Les érudits de la bibliothèque d’Alexandrie [12] se penchent sur le problème au 2ème siècle av. jc et finissent par imposer 3 types de point. L’espace entre les mots, qui nous semble aujourd’hui naturel, n’apparaît qu’au 7ème siècle.   Le texte commence à être observé pour ses qualités esthétiques qui inspirent aux enlumineurs et copistes la création des majuscules ornées. Ce n’est qu’après la diffusion de l’imprimerie que l’apostrophe fait son entrée dans la ponctuation, accompagnée des points d’interrogation et d’exclamation.

P.-S.

source : historia-nostra.com/ category/ histoire-antique/ histoire-greque/

Notes

[1] Le territoire de la Phénicie correspond au Liban actuel auquel il faudrait ajouter certaines portions de la Syrie et de la Palestine. Les Phéniciens étaient un peuple antique d’habiles navigateurs et commerçants. Partis de leurs cités États en Phénicie, ils fondèrent dès 3000 av jc de nombreux comptoirs en bordure de la Méditerranée orientale, notamment Carthage en 814. Rivaux des Mycéniens pour la navigation en Méditerranée au 2ème millénaire av jc, ils furent d’après ce qu’on en sait les meilleurs navigateurs de l’Antiquité. L’invasion des Peuples de la Mer va ravager les cités phéniciennes, de même que Mycènes et les autres territoires qu’ils traversent, mais c’est ce qui va permettre aux Phéniciens de trouver leur indépendance vis-à-vis des puissances voisines qui les avaient assujettis puisque celles-ci seront elles aussi détruites par ces invasions. La chute de Mycènes en particulier va leur permettre de dominer les mers. Après avoir supporté les assauts des Athéniens, des Assyriens, de Nabuchodonosor puis de Darius III, la Phénicie disparut finalement avec la conquête par Alexandre le Grand en 332 av jc.

[2] expression latin qui signifie : en forme de clou

[3] Ougarit est une ancienne cité du Proche-Orient, située dans l’actuelle Ras Shamra (initialement nommée Ras ech-Chamra, « cap du fenouil »), près de Lattaquié en Syrie. Cette capitale de l’ancien royaume homonyme était au débouché d’une route qui joignait la mer Méditerranée au bassin mésopotamien, entre l’Empire hittite au nord et de la sphère d’influence égyptienne au sud. Elle connaît son apogée au tournant du 2ème millénaire av. jc.

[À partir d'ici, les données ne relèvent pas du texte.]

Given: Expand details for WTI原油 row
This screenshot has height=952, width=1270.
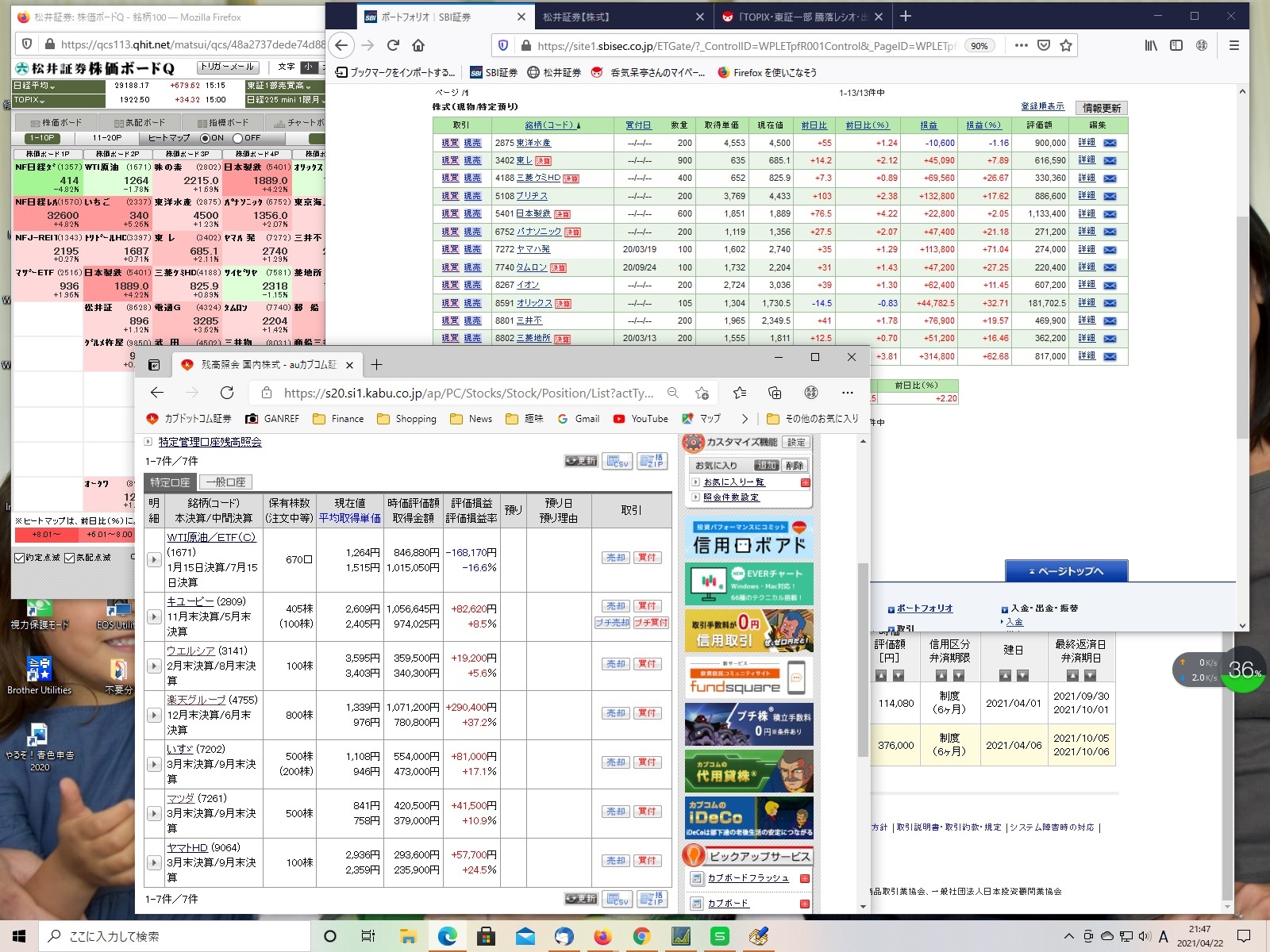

[4] Les Araméens sont un ensemble de groupes ethniques du Proche-Orient ancien qui habitaient des régions de la Syrie et de la Mésopotamie au 1er millénaire av. jc. De petits États araméens se sont développés à partir du 11ème et 10ème siècle av. jc. durant les premiers temps de l’Âge du Fer. Les Araméens n’ont pourtant jamais développé une culture ou un État unifié. Ils sont devenus au milieu du 1er millénaire un élément important de la population de l’Assyrie et de la Babylonie, au point que leur langue, l’araméen, s’est répandue dans tout le Proche-Orient ancien.

[5] écritures copte, géorgienne, arménienne, étrusque puis latine

[6] dirigeant

[7] du nom de Milet, une cité d’Asie mineure

[8] aujourd’hui Naples

[9] Chalcis est la principale ville de l’île et du district régional d’Eubée, en Grèce, située sur le détroit de l’Euripe. Son nom vient de ses fabriques d’armes en bronze. Dès le 9ème siècle av. jc, c’est une cité puissante d’où partent de nombreux colons. Ceux-ci fondent des cités à Rhégion (aujourd’hui Reggio de Calabre), Catane, Léontinoï en Sicile, Cumes en Italie du sud, et en Chalcidique dans le nord de la mer Égée, où naissent ainsi plus de trente cités. Chalcis s’impose face à sa rivale Érétrie au 7ème siècle av. Jc après la Guerre lélantine et domine toute l’Eubée, mais est vaincue en 506 av .jc par Athènes et demeure dans l’orbite de la cité attique pendant plusieurs siècles. Chalcis participe en 480 à la bataille de Salamine avec 80 navires et a envoyé un contingent à la bataille de Platées.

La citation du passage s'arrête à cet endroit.